Minggu

Reformasi Amburadul?

     Berangsung-angsur kita tengah memasuki suatu era baru, “era reformasi”, yang mungkin akan menggantikan Orde Baru. Dengan begitu, kita telah mengalami dua kali pergantian pimpinan nasional.
 
     Sayangnya, kedua peristiwa itu berlangsung tidak wajar dan secara damai, melainkan dipicu oleh pergolakan politik yang ditandai kekerasan. Entah kapan kita akan memulai tradisi pergantian pimpinan nasional secara damai betul, dengan tulus ikhlas dan with grace.

     Belajar dari pengalaman sejarah tidak selalu mudah. Indonesia baru mengenyam kemerdekaannya sedikit lebih dari setengah abad. Untuk suatu negara, apalagi sebesar Indonesia, usia itu terbilang masih muda belia.

     Kita masih harus belajar dan menemukan mekanismenya, bagaimana kita berganti pimpinan secara demikian. Apakah secara tidak sadar kita memang belajar dari sejarah kuno “bangsa-bangsa” sebelum melebur menjadi satu bangsa Indonesia yang berbhineka, sehingga belajar dari sejarah itu sekedar berarti mengulanginya, atau memetik pelajaran yang keliru?

     Tetapi bukan saja memetik pelajaran yang benar dan tepat dari pengalaman sejarah itu sukar, bahkan mengulanginya pun kelihatannya juga sukar. Dari pengalaman sejarah mana kita akan belajar “reformasi?”

     Ketika saya menerbitkan buku tentang pembaruan atau reform - Setengah Abad Negara Pancasila : Tinjauan Kritis Ke Arah Pembaruan, (1995) - saya masih membedakan istilah-istilah itu dari “reformasi”, kecuali dalam proses tumbangnya di negara-negara komunis di Eropa Timur.

     Mungkin ada benarnya pernyataan Presiden Suharto dulu sebelum akhirnya “berhenti”, bahwa sejak Proklamasi Kemerdekaan kita telah melaksanakan reformasi. Sayangnya, setiap usaha “reformasi”, yang pada hakikatnya dimaksudkan sebagai perbaikan, selalu berakhir dengan kebobrokan.

     Setelah sebentar sekali kita bereksperimentasi dengan sistim kabinet presidensial, kita berganti haluan mencoba sistim palrlementer yang berlangsung lebih lama. Kekacauan sistim parlementer hendak dikoreksi, direformasi, atau dalam istiah Bung Karno, di “retool” dengan mengantikannya dengan sistim “demokrasi terpimpin”.

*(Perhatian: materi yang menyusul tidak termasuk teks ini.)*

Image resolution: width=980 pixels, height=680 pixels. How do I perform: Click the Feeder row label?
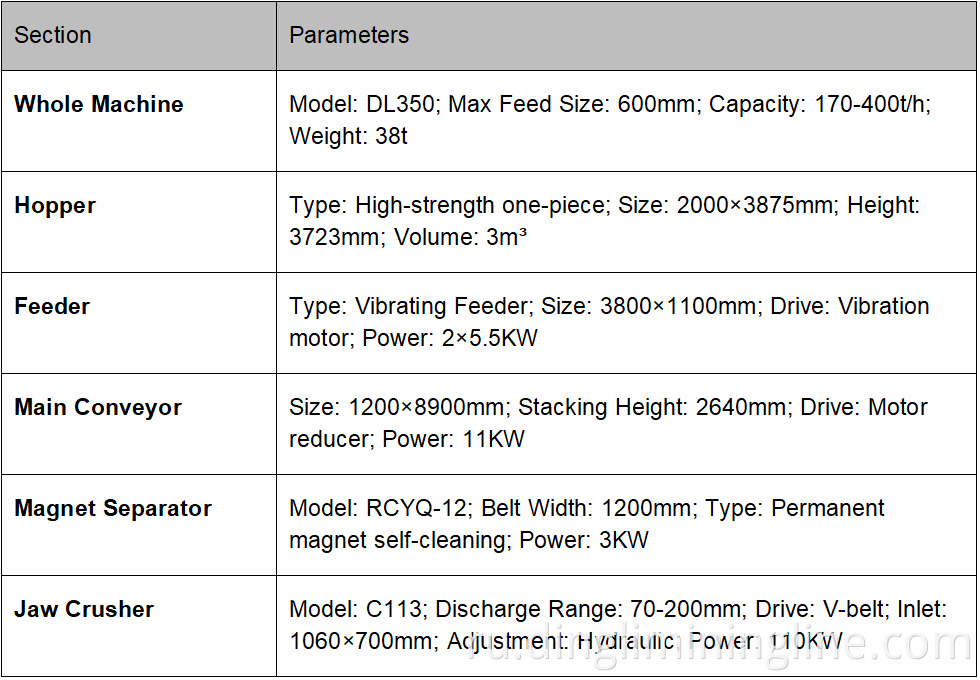click(52, 306)
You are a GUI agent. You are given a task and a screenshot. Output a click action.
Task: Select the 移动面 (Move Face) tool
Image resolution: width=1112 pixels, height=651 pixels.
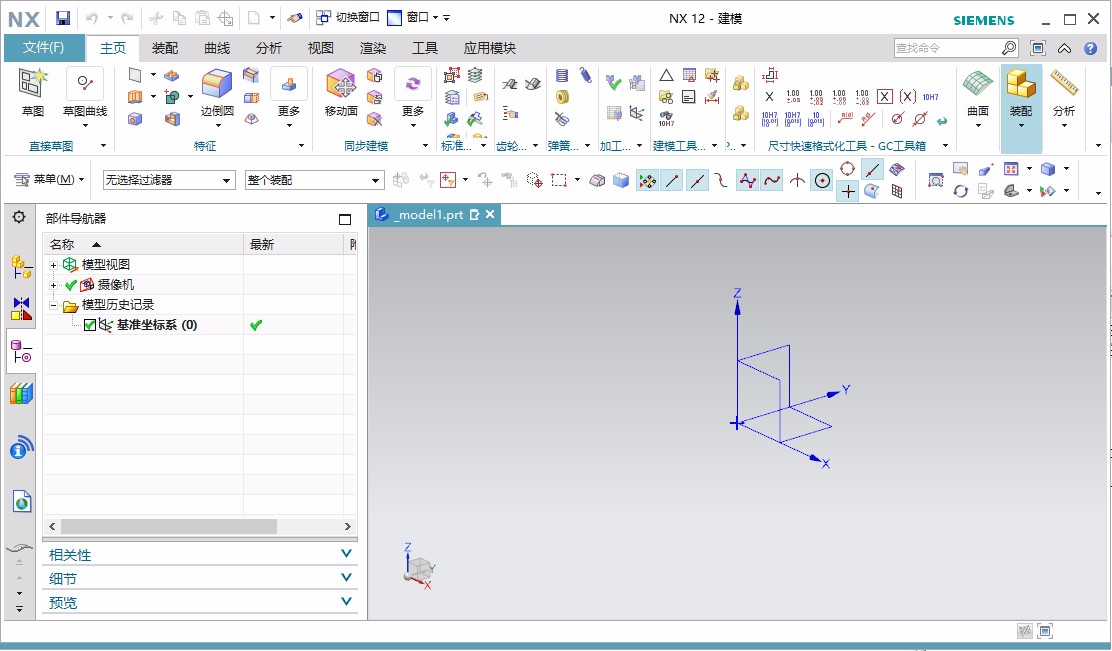point(342,90)
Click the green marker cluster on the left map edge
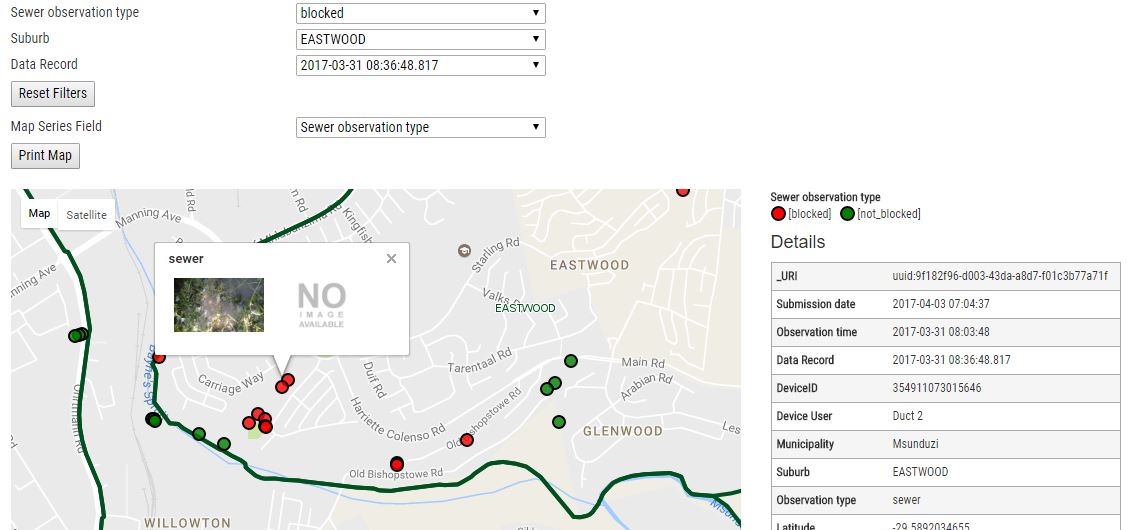The width and height of the screenshot is (1128, 530). (78, 335)
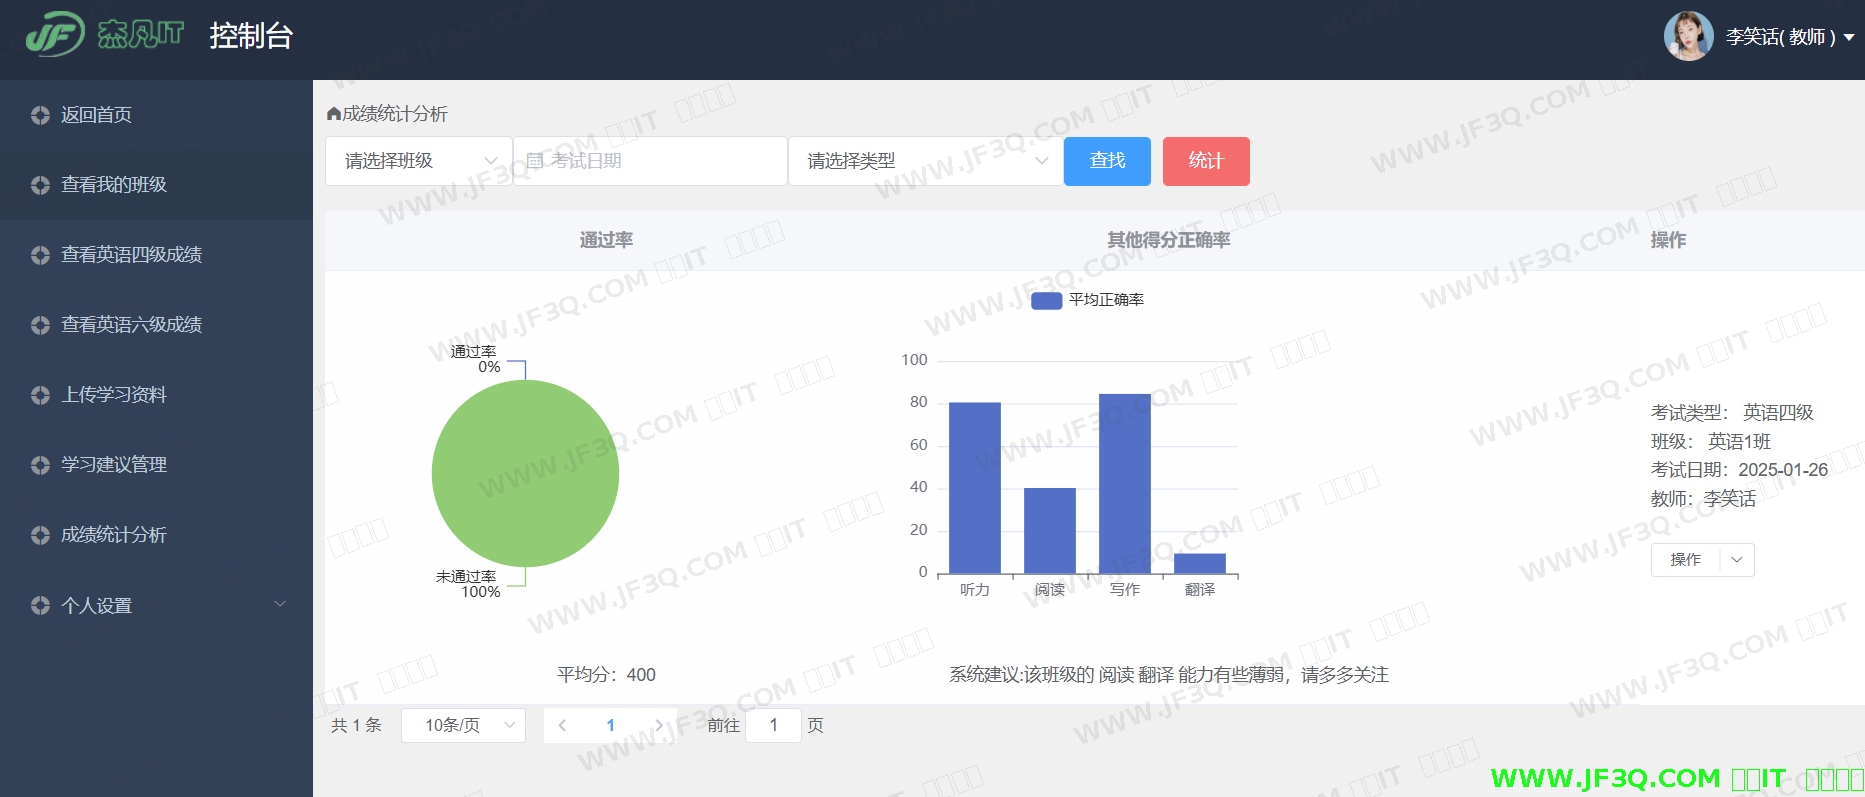Open the 10条/页 page size dropdown
Screen dimensions: 1865x797
463,725
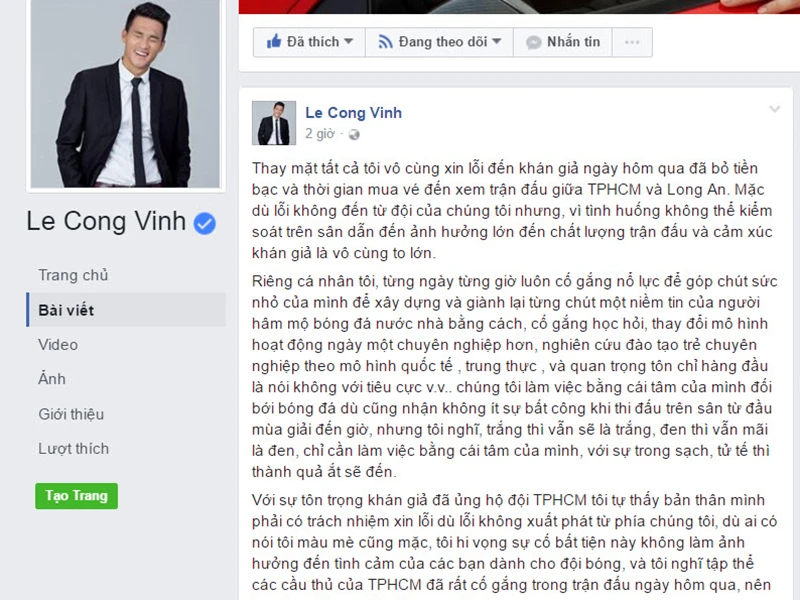
Task: Go to Trang chủ in sidebar
Action: click(73, 275)
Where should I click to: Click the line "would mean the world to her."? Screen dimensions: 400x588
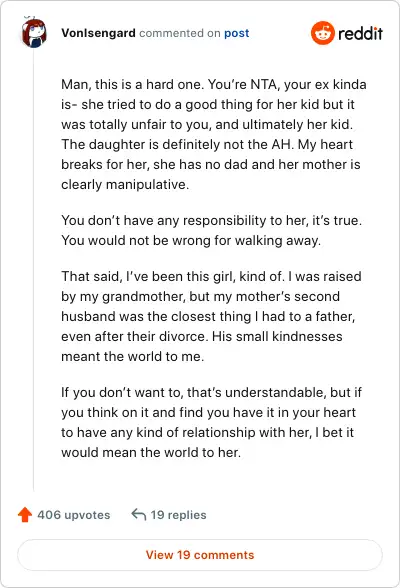tap(151, 452)
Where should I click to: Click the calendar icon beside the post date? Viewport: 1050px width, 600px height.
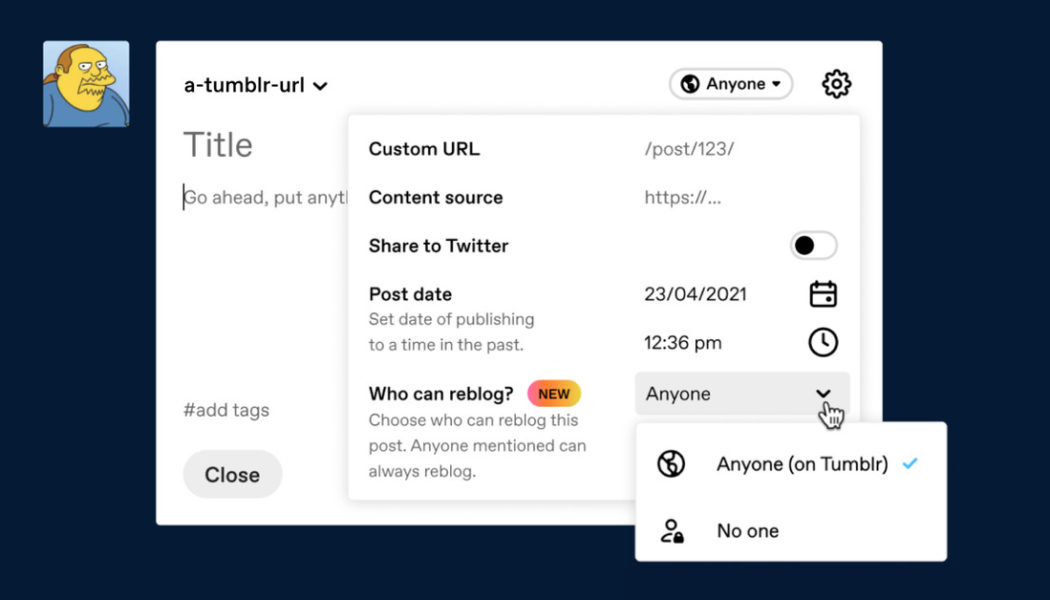point(823,294)
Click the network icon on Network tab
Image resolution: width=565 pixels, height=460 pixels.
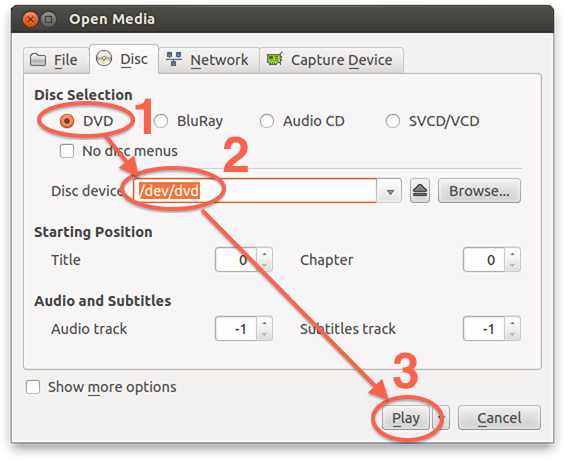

     Demokrasi terpimpin menimbulkan penyelewengan-penyelewengan yang hendak dikoreksi oleh Presiden Suharto dengan Orde Baru sebagai “koreksi total”. Tetapi setelah lebih dari tiga dasawarsa, nasib Orde Baru bahkan lebih seru lagi.

     Itulah latar belakang historis yang mungkin sebagian dapat menjelaskan kebingungan kita sekarang ini. Sidang istimewa MPR sudah diagendakan untuk dilangsungkan dalam bulan Desember, yang pada gilirannya akan mencanangkan pemilu. Pernah saya katakan, agar MPR dapat melaksanakan reformasi, perlu orpol melakukan reformasi atas dirinya sendiri lebih dulu sebelum menganti paket lima UU politik yang berkaitan dengan pemilu dan tindak-lanjutnya.

     Tetapi saya ragu, apakah menggugat pimpinannya, seperti yang sudah terjadi pada ketua umum Golkar dan ketua umum PPP, merupakan awal yang tepat dari proses itu. Sementara itu, MKGR sudah menyatakan keluar dari Golkar. Lalu apakah anggota-anggota ormas itu yang menjadi anggota MPR atas nama Golkar harus kehilangan kursinya? Bagaimana dengan mereka yang sudah mundur karena tersangkut KKN dan mungkin lebih lagi yang berbuat sama karena “tahu diri?”

     Sebelum SI MPR, para anggotanya bisa diganti atau di "retool", sehingga dapat menghasilkan ketetapan-ketetapan yang disemangati reformasi. Ini saya ambil dari pengalaman tahun 1966/67. MPRS buatan Sukarno juga dapat menggulingkan Sukarno setelah banyak diganti anggotanya, terutama karena banyak kursi yang telah ditinggalkan oleh anggota-anggota PKI.

     Tetapi tahun-tahun itu tidak ada Wakil Presiden, dan ada pemimpin baru yang jelas muncul, yaitu Suharto sebagai pemimpin Orde Baru. Setelah menumpas PKI, yang dihadapi hanyalah Sukarno. MPRS bisa diretool sedemikian hingga menjadi alat Orde Baru yang dapat menjatuhkan Presiden Sukarno. Bahwa kemudian dengan begitu kita telah menciptakan monster adalah masalah lain.

     Kini, setelah mundurnya Presiden Suharto, muncullah Presien Habibie yang juga merupakan bagian dari rezim yang ada. Lalu pemimpin seperti Suharto dulu kini tidak ada.. Mungkin power struggle di antara elit politik, sipil maupun militer, masih berlangsung dan belum mencapai kristalisasi. Kalau ini benar, saya hanya berharap jangan lagi rakyat menjadi korban.

     Sekarang, siapa akan merombak keanggotaan MPR hingga SI menghasilkan ketetapan-ketetapan yang menguntungkan kepentingan reformasi? Sementara itu sudah lebih dari tiga puluh partai politik baru lahir seperti cendawan di musim hujan. Perkembangan ini belum tentu menguntungkan reformasi dan masa depan demokrasi, apalagi kalau kecenderungan dan kepentingan sektarian, apa pun basisnya, semakin menonjol.

     Sementara kalangan mengembangkan gagasan pembentukan suatu komite yang independen sebagai alternatif untuk melaksanakan tugas SI MPR. Tetapi siapa berwewenang membentuk komite seperti itu? Bagaimana memilih anggota-anggotanya? Apa dasar legitimasinya?

     Itulah kiranya tantangan yang kita hadapi pada tahap gerakan reformasi sampai saat ini. Perjalanan yang masih harus kita tempuh masih jauh sekali.